Un livre de sociologie appliquée court et dense sur un sujet immense qui brasse bien des domaines tels les déchets nucléaires, l'amiante, le Dieselgate, le réchauffement climatique, la pollution chimique, les catastrophes industrielles...
L'auteur s'appuie sur des faits pour décrire les mécanismes et processus, délibérés et pas toujours conscients, aboutissant à l'enlisement, voire à l'oubli de questions graves, préjudiciables à la santé publique et à l'environnement, facteurs d'accroissement des inégalités.
Emmanuel Henry évoque notamment la Cancer Alley, en Louisiane, concentré de fabriques pétrochimiques dans des villes et des quartiers majoritairement noirs et pauvres.
Producteurs et pouvoirs publics s'ingénient à maintenir hors champ des problèmes sérieux, soit en organisant l'ignorance et en créant le doute, soit en biaisant le cadrage d'un dysfonctionnement.
Certains problèmes absorbent la lumière, comme les cancers liés à la consommation d'alcool ou de tabac, tandis que les cancers professionnels restent cantonnés aux cercles de spécialistes, et du coup sont délaissés par l'action publique. Pourtant les cancers liés à des activités de travail et/ ou à des expositions professionnelles représentent 4 à 8 % des tumeurs.

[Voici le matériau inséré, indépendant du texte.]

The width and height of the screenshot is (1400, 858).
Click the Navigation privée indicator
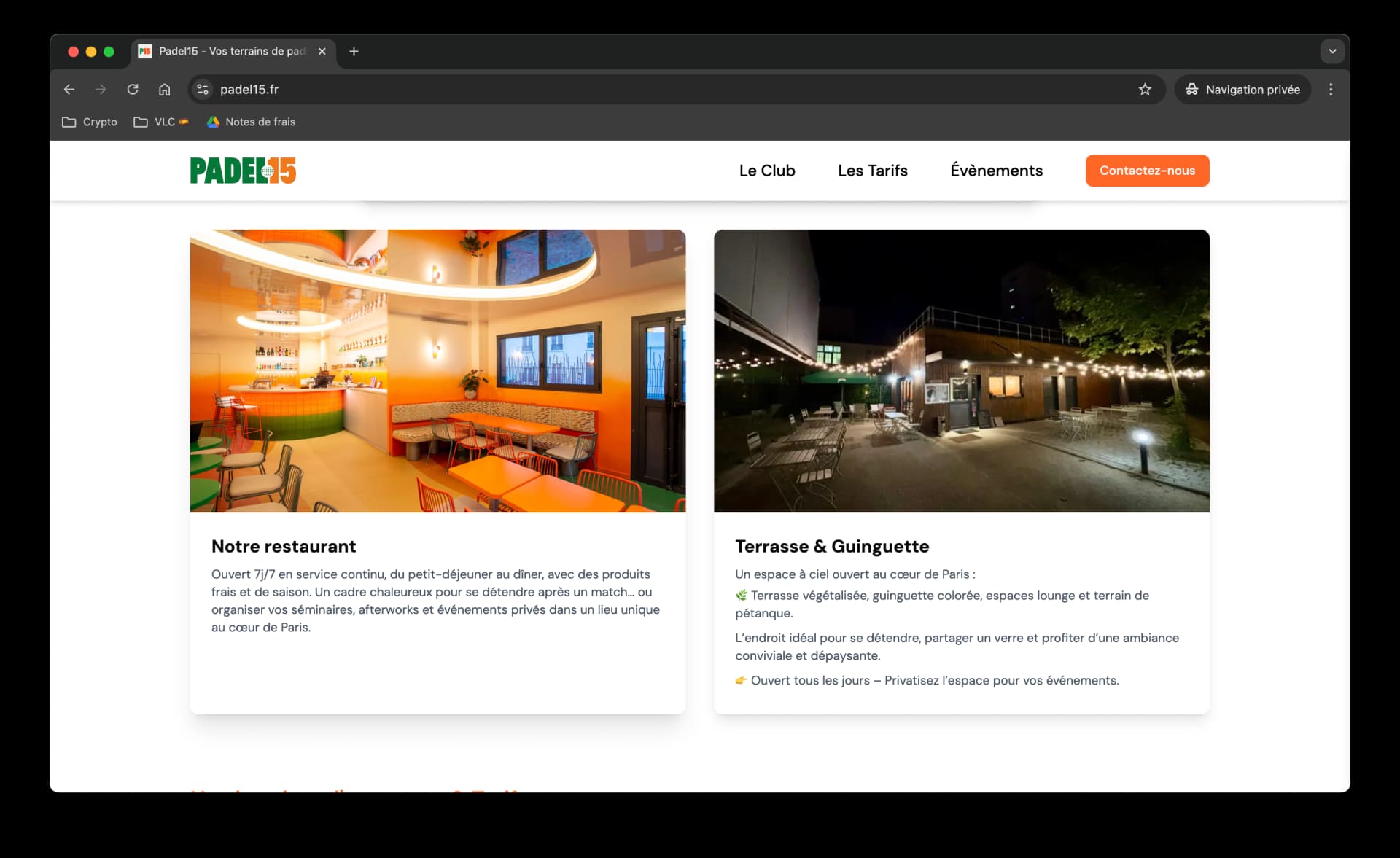[1242, 90]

Il existe des non-problèmes , c'est-à dire des situations qui ne s'imposent pas comme prioritaires. Pour qu'ils deviennent visibles, les faits nocifs doivent dépasser un seuil de tolérance ou d'acceptation sociale. Ils ont alors l'occasion de descendre dans l'arène judiciaire ou médiatique, sous la pression de citoyens, d'ONG et d'organes de réglementation.
Encore faut-il disposer des ressources nécessaires à une action collective ; savoir produire une expertise solide et être patient. L'utilisation de logiciels trompeurs dans l'industrie automobile a mis vingt ans à sortir du cercle des initiés alors que Renault et Volvo avaient déjà été condamnés en 1998.
Débattus sur la place publique, les solutions portent sur le court terme, rarement à longue échéance. Les dispositifs juridiques ont tendance à épargner les producteurs et à défavoriser les consommateurs.
On comprend après lecture de cet ouvrage écrit pour des chercheurs en sociologie (ne vous laissez pas rebuter) les causes d'une inertie voulue et orchestrée au profit d'un développement économique inégalitaire, terriblement dangereux à long terme, insidieux par malice de la course au profit.
Le changement viendra peut-être des ethnographes dont la récolte de témoignages divulguera au monde la souffrance et la détresse de populations directement touchées par de soi-disant non-problèmes.
La pandémie actuelle offre de belles perspectives aux sociologues de terrain.